この4月からはテレ朝系のドラマに、なんと弁護士(!)役で出演するとか。女優・百田夏菜子の快進撃
始まったね。
それにしても、笑福亭鶴光師匠、出てたの!?
どこに!?
『すくってごらん』
原作 大谷紀子
脚本 土城温美
撮影 柴崎幸三
照明 谷本幸治
美術 AKI
音楽 鈴木大輔
監督 真壁幸紀
出演
尾上松也
百田夏菜子
柿澤勇人
石田ニコル
矢崎広
大窪人衛
辻本みず希
北山雅康
鴨鈴女
笑福亭鶴光
令和3年 東宝配給
自分の心を好きなようにふわふわさせてあげる。
心が究極に疲れた時、人間の言葉を聞きたくない時期がありました。
アニマルプラネットを見るためスカパーに入ったのがその時期です。
英語のナレーションと動植物の映像、
心の病の薬になるのは優しい映像だな。
自分の心を自分からも解放して遊べせて上げるのって、ほんと、必要ですね。
うん、理屈じゃないですね。
昨日燕が飛んでいました、今年は夏が早く来るのでしょうか。
ちょっと話は違うかもしれないけど、この『すくってごらん』、私の町では上映していなくて、盛岡まで観に行ったんです、新幹線に乗って。

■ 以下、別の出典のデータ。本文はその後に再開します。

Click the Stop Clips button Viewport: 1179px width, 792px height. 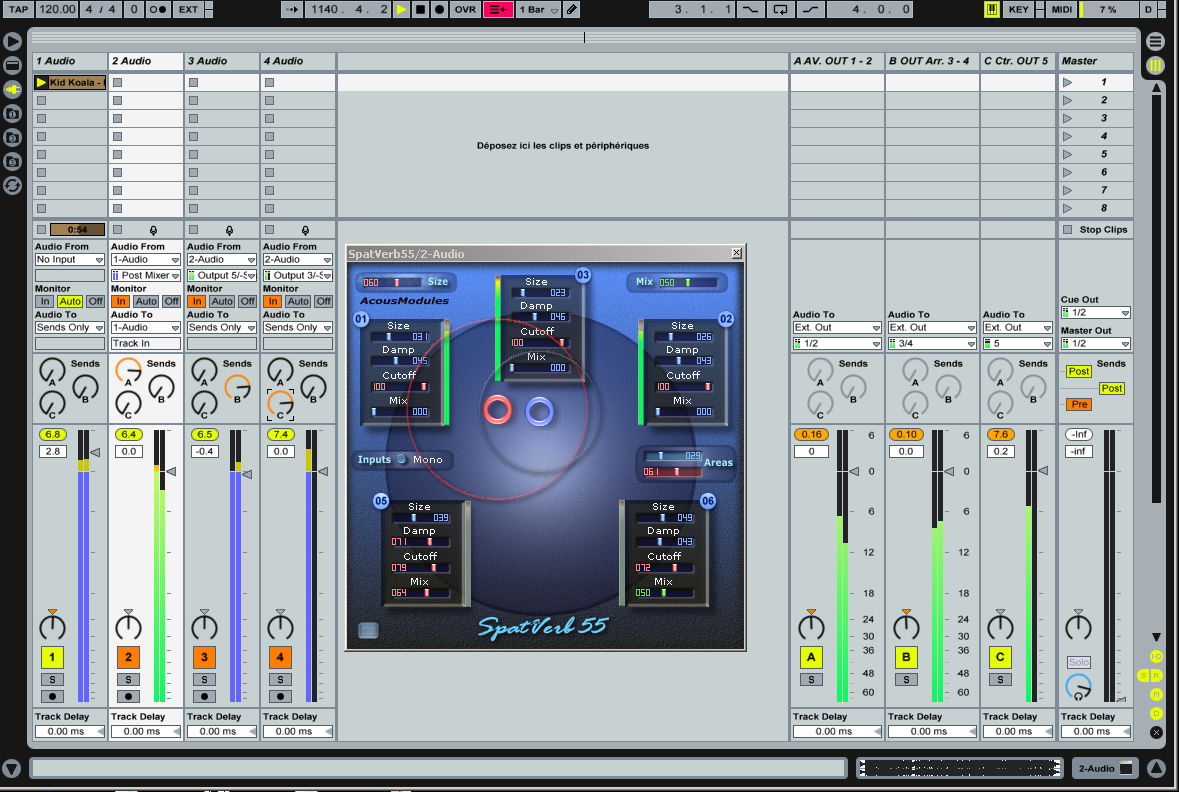[x=1095, y=229]
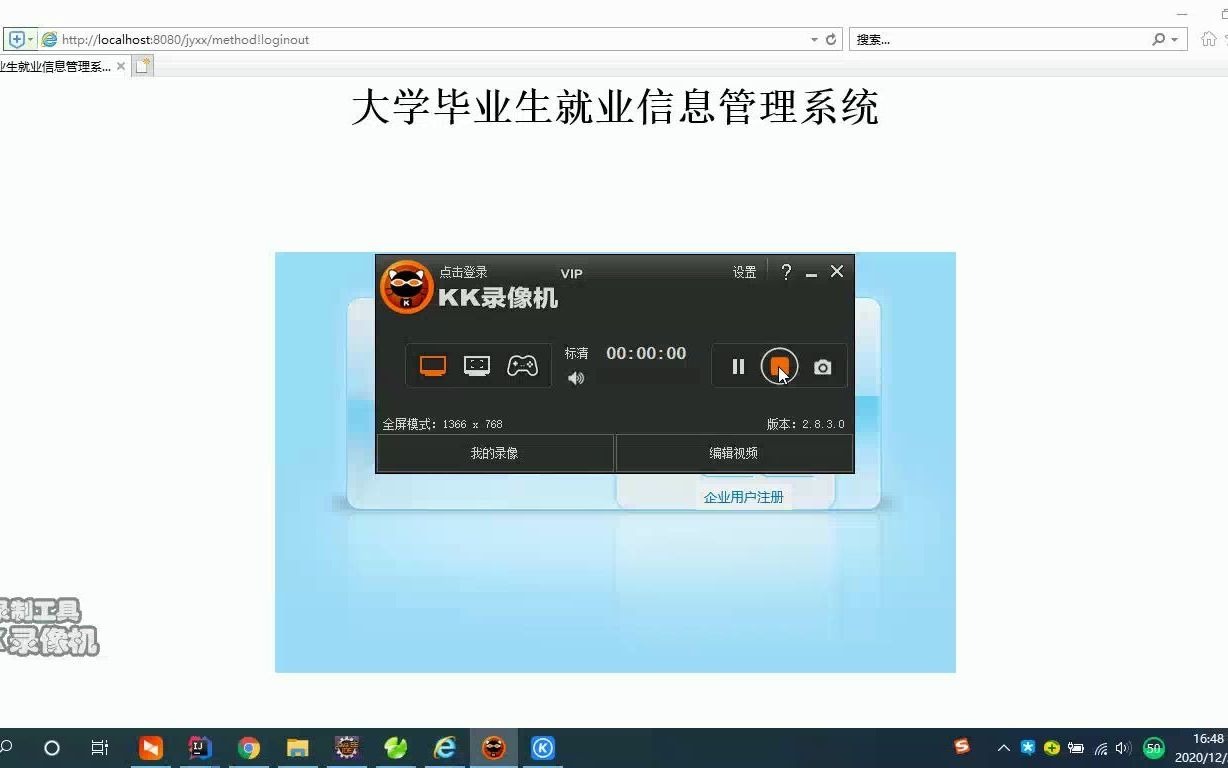Mute recording audio with the speaker icon
This screenshot has height=768, width=1228.
[x=576, y=378]
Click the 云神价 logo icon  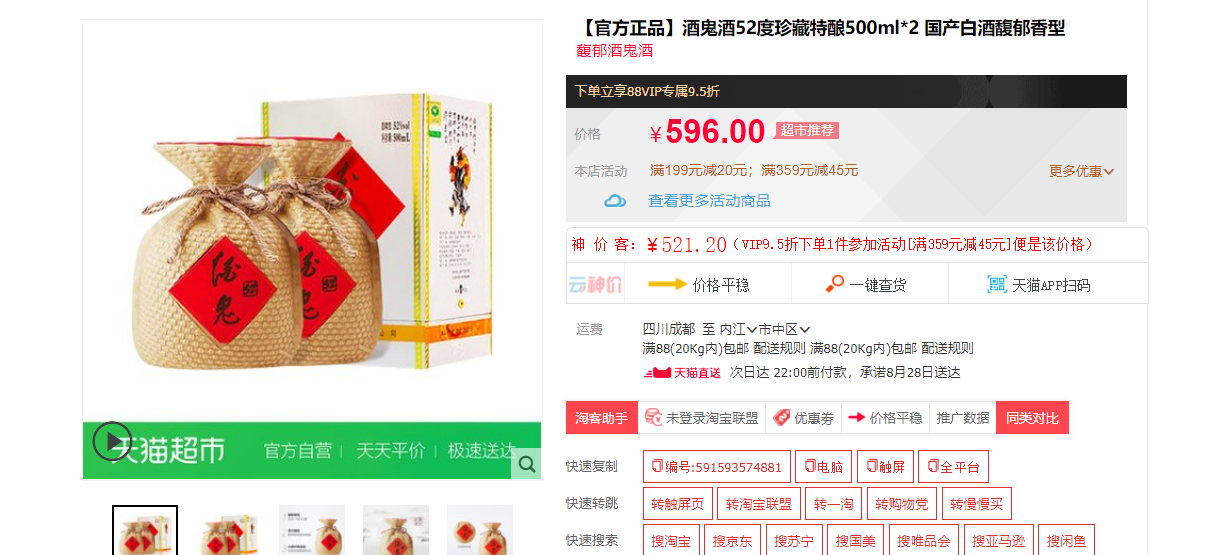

新花巻駅を出たあたり、車窓からすごく奇麗な山々が連なっているのが見えて、感嘆してずっと見ていたら、その山々の向こう側に、さらに標高の高い、真っ白な雪を頂いた山脈が見えてきた。
何かね、言葉とか理屈とかじゃないところで「神」を見たというか、見せていただいたというか、そんな思いに駆られました。言葉では上手く伝えられない感覚。「神」というとなにかイメージが限定されてしまう感じがして、もっと何というか、広くて深いものなんだけど、言葉にすると「神」としか言いようのないもの。
言葉って、時にもどかしい。
言葉ではないところで、心が癒されるというか、救われるというか、そういうことってあるんですよね。そう、
理屈じゃない。
今年は桜が咲くのが早いとか。夏が来るのも早いかも。